WORK TO COMPLETE:
According to the Max Liebermann page, which two paintings from his early working-class subjects did German critics condemn?

PAGE:
%%

Portrait of Max Liebermann (1847-1935) · 1904
Post-Impressionism Artist
Max Liebermann
German
21 paintings in our database
Liebermann was the most important figure in German Impressionism and the dominant force in modern German painting from the 1890s through the 1920s.
Biography
Max Liebermann was born on July 20, 1847, in Berlin, into a wealthy Jewish textile manufacturing family. He studied at the Weimar Academy and then in Paris and the Netherlands in the early 1870s, where he encountered the work of the Barbizon painters and the Hague School. His early paintings of working-class subjects — The Basketweavers (1872), Grain Harvest (1874) — were condemned by German critics for their 'ugly' subject matter, a response that echoed the controversy over Courbet's French Realism.

%%

MATERIAL PROVIDED:
%%

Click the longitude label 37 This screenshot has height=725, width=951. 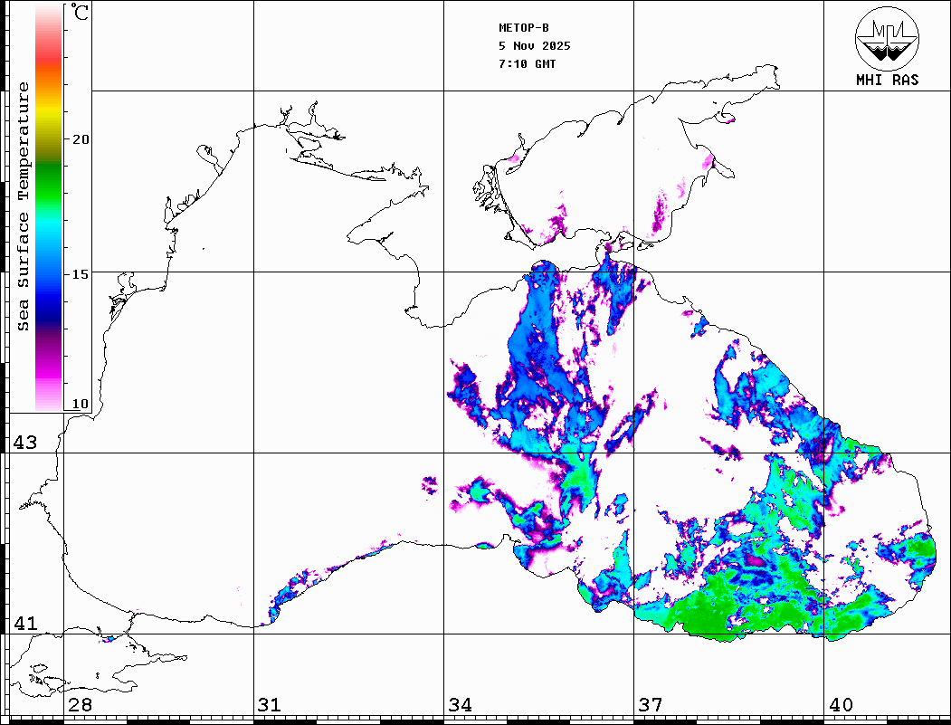point(650,705)
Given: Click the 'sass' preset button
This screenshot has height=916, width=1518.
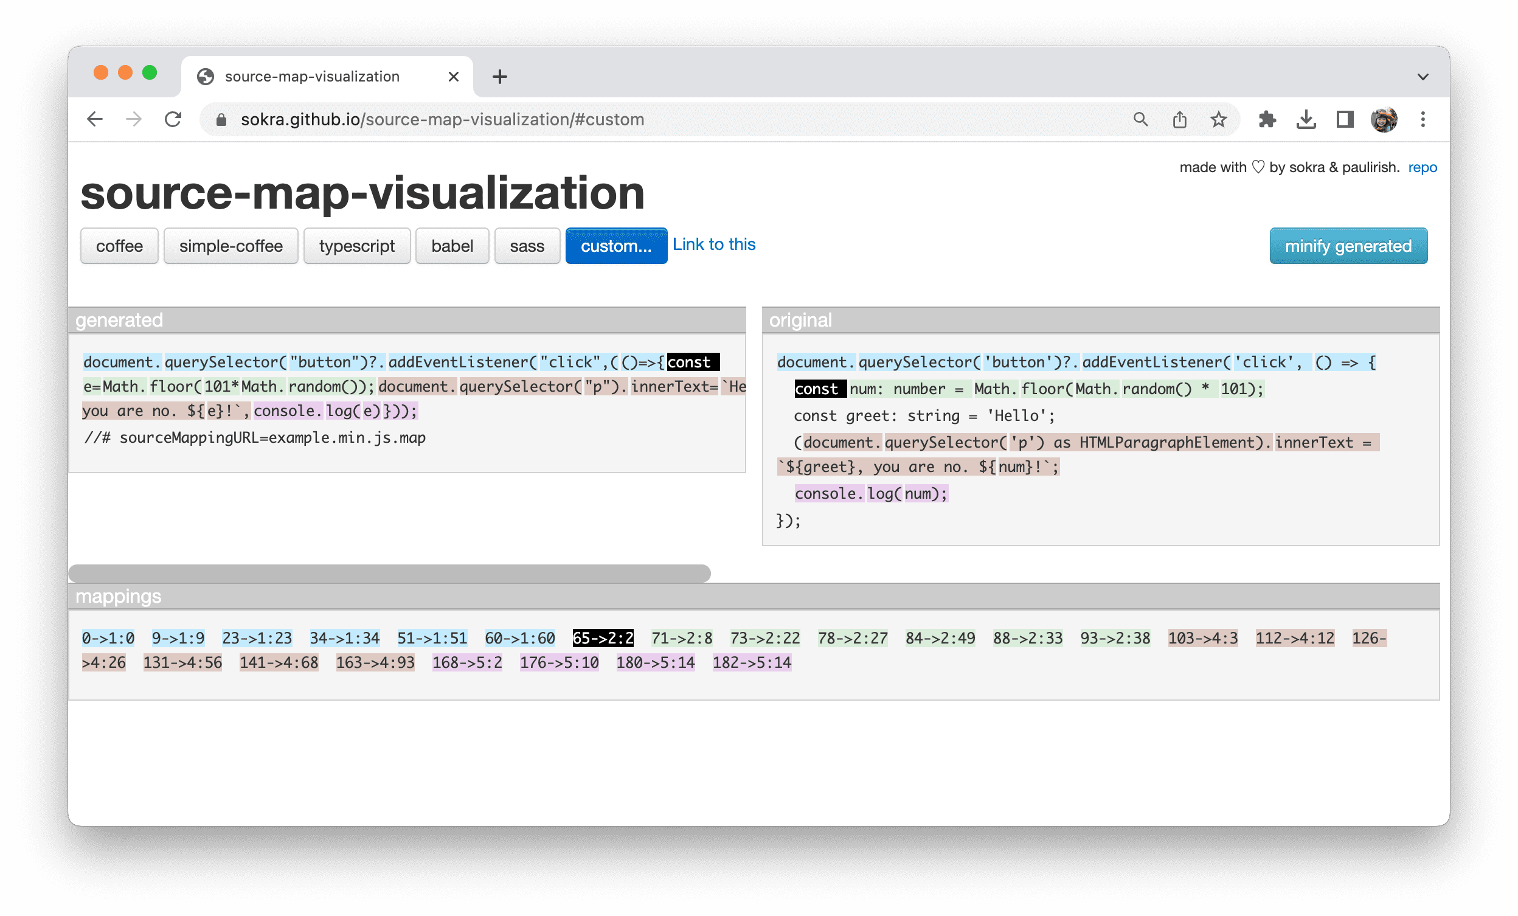Looking at the screenshot, I should [x=524, y=245].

%%

TASK SOLUTION:
The Basketweavers (1872) and Grain Harvest (1874).